After my surgery but before my initial 3-month follow-up, after receiving good advice from this forum I sent my Urologist surgeon a message stating:
Given my aggressive features, I wanted to use this time interval to evaluate where/who he would refer me for radiation treatment and begin to move towards a team approach.
More detailed information regarding my cribriform pattern, was it large/small?
I requested a Decipher test to be performed on my prostate tissue.

The responses I got over multiple exchanges was less then satisfying:
I never did get an answer to my cribriform pattern size, only a definition which I already knew.
He eventually did relent and order the Decipher test, but it required extended debate.
He would not tell me where/who I would be referred to until face to face with him at my initial 3-month follow-up. His written response to my query was, "You are likely to require a multidisciplinary approach long-term. However, in the short-term there is no value in a radiation or medical oncology referral at this time".

I did not require a referral, so after some research I setup my own appointment with a GU Oncologist at Duke Cancer Center appx two months post-surgery. Prior to this 2nd opinion meeting, I was requested to complete PSA & Testosterone testing with Duke CC, and all my prostate related information including biopsy & surgery slides/results were reviewed prior to and covered during our appointment, he answered all our questions, encouraged me to participate in the Promise program for genetic testing. We came away feeling very informed, and this oncologist was willing to work with our Urologist if that was what we wanted.

At our 3-month follow-up with our urologist, he could see on My Chart that I had been seen at Duke CC but he could see no details. He asked who I had seen, I told him and he looked him up right then. I remarked that he would not reveal the same information to me previously so I asked him again where/who he would refer be to, and he finally told me which I wrote down and reviewed later. We discussed radiation/hormone treatment briefly, and he repeated that 0.2 would be the trigger point for such treatment somewhere 1-2 years in the future, and he said see you in three months. That was the last time I've seen him. I couple weeks later I sent him a nice message thanking him, but that I was transitioning my care to Duke CC, his PA responded nicely but never heard from him.

I am positive 110% that we have made the correct decision for my case, especially given the events that followed and that my 1-2 years of relief have become mere months.
Here are my data points:
PSA - 10/2/2025 = 0.02 11/5/2025 = 0.04 1/30/2026 = 0.09 3/17/2026 = 0.17
Testosterone - 10/2/2025 = 251 1/30/2026 = 232
Decipher Score - .85 (high risk)
Promise Result - Negative

The 11/5/2025 was from the urologist office, while everything else was from Duke CC, there was not much concern over the different values of the first two results due to lab variability.

After the 0.09 PSA value, we were offered an appointment with radiation oncology or we wait until the next 3-month appointment.
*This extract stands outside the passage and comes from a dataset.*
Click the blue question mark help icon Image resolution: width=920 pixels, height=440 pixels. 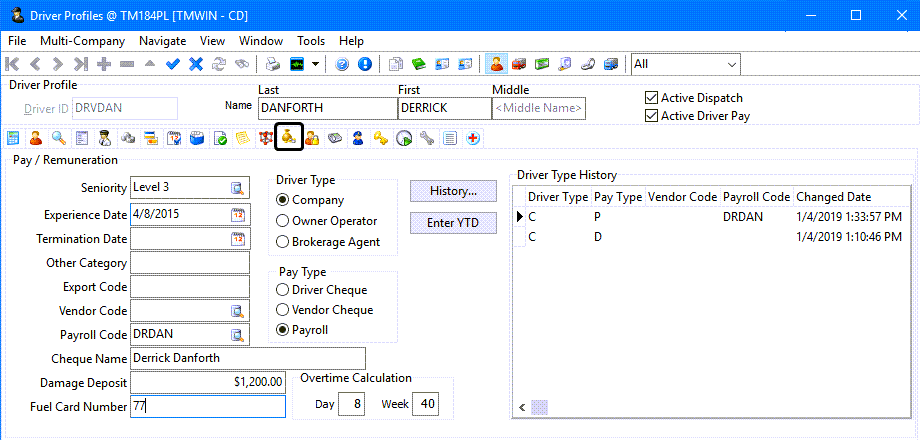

We took advantage of meeting asap to get established and discuss my situation, which included a starting radiation/ ADT prior to 0.2 if rise continued. It was the radiation oncologist that recommended the March PSA test at the 2-month mark, which we agreed with and clearly we have rise & velocity.

Things have since moved swiftly, we have met with both oncologists since 3/17, have agreed with radiation to prostate bed and lymph nodes pelvic region. Almost finished my second week of Bicalutamide with two more weeks to go, also have Lupron 6-month shot coming this next Monday. Also, next Monday with be full blood workup with another scheduled for end of April.
Radiation will be Photon IMRT, 20 sessions, 52.5-55 Gys. I'll be getting mapped out in another week.
We had good discussions about radiation and ADT and came to an agreement on this format.

In summary, I really liked my urologist, very straightforward, we believe he did a fine surgery, but he was clearly attempting to control the narrative to his way of thinking. The entire process from disease discovery thru ultimately surgery had us reeling and unable to find solid footing. Over time with alot of learning inside/outside this forum, and solid advice from this forum, we feel like we are now able to participate with some level of confidence in discussions about my condition/treatment options.
Zero regrets transitioning to a COE, I hope my urologist experience is helpful to others in their decision making.